TASK DIRECTIONS: Reproduce the data from its start through the line holding "coord(700,145)", inclusive, requests included, and output only those lines. Scale every coordinate in the answers by 1.15 and round to whole numbers, with halves rounded up.
++++++++++++++++++++
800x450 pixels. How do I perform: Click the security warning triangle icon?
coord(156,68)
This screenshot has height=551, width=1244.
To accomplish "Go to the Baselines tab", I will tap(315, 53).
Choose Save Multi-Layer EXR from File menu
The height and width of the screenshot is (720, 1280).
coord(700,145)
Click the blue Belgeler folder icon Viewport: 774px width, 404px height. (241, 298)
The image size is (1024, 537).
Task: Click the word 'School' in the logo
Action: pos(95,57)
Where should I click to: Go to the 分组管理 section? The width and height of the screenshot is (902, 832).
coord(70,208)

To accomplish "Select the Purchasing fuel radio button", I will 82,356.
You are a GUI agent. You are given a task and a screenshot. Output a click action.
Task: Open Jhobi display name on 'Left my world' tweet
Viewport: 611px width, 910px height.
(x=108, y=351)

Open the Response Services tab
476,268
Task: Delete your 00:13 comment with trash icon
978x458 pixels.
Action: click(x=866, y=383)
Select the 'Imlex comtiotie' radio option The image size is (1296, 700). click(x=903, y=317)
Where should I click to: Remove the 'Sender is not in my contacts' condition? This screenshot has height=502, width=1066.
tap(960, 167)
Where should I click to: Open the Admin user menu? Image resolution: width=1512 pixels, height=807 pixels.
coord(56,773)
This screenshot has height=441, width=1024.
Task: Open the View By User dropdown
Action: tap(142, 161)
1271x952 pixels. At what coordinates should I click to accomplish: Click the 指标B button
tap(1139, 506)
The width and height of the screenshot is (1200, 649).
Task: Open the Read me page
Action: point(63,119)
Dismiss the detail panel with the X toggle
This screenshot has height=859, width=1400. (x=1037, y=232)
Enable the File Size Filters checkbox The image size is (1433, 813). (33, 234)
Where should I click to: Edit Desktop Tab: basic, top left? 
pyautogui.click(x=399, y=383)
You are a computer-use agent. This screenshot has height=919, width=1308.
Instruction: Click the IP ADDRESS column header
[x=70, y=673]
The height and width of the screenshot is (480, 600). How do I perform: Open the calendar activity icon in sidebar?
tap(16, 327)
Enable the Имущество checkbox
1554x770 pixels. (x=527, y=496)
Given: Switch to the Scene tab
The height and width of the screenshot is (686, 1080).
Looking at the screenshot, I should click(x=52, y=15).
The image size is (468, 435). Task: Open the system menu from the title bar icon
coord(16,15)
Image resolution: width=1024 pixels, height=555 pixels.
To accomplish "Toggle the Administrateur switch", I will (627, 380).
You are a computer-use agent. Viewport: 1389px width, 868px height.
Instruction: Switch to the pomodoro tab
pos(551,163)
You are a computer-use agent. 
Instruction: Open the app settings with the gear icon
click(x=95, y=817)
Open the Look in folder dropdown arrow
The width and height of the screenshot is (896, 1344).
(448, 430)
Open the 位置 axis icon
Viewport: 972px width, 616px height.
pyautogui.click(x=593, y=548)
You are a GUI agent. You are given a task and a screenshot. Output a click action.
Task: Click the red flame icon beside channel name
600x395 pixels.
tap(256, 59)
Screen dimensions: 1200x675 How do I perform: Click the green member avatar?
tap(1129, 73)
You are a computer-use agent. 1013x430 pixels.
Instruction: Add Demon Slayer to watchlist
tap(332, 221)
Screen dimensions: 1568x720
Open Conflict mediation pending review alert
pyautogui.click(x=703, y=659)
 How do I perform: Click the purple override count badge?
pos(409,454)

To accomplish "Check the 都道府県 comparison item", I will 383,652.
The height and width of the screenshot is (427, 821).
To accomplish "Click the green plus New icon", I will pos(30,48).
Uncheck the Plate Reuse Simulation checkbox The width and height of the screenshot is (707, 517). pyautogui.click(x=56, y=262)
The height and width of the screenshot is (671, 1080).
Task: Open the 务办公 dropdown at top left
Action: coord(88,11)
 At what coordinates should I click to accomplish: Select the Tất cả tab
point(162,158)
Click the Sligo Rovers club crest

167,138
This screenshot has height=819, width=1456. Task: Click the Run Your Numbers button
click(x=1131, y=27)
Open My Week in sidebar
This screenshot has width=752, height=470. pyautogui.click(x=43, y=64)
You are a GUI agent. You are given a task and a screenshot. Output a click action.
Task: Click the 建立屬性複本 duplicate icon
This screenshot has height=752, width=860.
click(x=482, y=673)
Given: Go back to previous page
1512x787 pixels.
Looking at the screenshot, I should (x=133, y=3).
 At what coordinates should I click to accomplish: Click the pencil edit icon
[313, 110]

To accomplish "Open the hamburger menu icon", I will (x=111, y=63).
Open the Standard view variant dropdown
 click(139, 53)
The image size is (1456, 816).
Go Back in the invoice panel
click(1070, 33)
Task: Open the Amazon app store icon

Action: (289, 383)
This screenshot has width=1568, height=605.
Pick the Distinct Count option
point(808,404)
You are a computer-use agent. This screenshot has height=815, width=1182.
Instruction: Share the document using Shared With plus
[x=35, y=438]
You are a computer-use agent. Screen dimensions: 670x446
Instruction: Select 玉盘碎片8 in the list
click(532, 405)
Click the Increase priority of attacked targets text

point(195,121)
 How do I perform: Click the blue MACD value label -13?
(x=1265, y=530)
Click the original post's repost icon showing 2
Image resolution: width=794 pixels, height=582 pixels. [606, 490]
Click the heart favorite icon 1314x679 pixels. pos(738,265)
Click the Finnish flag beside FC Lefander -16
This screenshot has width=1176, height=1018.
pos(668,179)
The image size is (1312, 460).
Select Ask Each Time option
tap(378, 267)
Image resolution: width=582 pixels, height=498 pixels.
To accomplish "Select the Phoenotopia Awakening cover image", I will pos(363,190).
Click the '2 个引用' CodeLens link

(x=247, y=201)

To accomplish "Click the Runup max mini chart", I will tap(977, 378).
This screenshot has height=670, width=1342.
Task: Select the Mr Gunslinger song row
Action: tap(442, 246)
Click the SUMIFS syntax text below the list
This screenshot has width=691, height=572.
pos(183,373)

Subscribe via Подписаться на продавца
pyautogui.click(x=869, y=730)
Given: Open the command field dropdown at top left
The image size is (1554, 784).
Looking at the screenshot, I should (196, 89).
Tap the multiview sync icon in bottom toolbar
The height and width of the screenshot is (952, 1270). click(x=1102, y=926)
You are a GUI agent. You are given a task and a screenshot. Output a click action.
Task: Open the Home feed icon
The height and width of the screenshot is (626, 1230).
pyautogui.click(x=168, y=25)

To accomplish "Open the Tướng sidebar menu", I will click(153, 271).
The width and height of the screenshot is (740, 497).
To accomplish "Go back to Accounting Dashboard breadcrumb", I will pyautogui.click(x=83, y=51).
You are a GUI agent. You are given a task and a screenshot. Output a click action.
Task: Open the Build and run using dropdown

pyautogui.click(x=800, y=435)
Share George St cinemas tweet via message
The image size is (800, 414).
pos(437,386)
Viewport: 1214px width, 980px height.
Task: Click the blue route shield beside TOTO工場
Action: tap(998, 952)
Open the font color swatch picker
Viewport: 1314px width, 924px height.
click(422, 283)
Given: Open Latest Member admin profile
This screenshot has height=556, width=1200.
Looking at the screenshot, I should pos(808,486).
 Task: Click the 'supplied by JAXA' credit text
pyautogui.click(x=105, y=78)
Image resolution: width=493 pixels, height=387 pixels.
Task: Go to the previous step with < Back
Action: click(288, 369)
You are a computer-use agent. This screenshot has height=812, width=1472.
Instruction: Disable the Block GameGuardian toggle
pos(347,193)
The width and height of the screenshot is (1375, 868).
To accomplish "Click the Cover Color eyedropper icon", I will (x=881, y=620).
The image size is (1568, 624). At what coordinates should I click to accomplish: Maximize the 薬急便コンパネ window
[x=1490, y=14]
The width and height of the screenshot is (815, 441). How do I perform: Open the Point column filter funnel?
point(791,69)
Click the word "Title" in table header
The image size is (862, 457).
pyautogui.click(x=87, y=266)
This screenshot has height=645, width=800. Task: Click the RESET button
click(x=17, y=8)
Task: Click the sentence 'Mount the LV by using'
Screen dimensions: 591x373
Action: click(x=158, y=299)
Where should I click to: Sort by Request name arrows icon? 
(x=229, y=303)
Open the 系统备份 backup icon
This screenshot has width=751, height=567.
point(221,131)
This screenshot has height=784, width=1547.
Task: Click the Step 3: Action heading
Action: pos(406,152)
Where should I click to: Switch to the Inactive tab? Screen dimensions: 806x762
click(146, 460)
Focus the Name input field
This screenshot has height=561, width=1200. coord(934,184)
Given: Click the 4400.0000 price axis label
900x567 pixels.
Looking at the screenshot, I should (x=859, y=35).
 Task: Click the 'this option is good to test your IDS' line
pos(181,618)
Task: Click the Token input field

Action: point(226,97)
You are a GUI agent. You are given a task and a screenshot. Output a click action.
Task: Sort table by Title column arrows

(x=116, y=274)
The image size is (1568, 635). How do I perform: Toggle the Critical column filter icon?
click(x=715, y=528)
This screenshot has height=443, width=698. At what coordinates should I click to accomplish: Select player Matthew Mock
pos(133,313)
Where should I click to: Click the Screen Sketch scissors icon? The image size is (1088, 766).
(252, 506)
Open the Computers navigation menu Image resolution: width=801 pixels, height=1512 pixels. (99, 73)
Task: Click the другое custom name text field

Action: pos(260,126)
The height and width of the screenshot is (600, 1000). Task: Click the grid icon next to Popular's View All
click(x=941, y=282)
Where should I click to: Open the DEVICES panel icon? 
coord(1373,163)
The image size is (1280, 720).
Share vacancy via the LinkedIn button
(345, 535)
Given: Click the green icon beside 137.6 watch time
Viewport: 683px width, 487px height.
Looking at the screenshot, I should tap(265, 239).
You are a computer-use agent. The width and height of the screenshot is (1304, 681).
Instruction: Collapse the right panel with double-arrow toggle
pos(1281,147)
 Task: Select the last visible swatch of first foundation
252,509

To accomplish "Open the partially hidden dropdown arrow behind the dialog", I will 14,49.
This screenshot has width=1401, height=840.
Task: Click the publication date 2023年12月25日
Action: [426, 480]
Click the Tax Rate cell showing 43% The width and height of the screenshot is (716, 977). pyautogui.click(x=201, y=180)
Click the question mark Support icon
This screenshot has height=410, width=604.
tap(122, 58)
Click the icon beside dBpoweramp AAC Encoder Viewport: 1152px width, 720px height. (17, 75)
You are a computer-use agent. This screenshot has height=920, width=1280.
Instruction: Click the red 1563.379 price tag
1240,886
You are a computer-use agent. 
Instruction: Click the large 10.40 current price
++++++++++++++++++++
OUTPUT OF THE EXERCISE:
800x450 pixels. How do I perform: Click the security warning triangle icon?
coord(179,78)
This screenshot has height=551, width=1244.
To accomplish "Go to the Baselines tab", I will tap(362, 61).
Choose Save Multi-Layer EXR from File menu
The height and width of the screenshot is (720, 1280).
coord(805,167)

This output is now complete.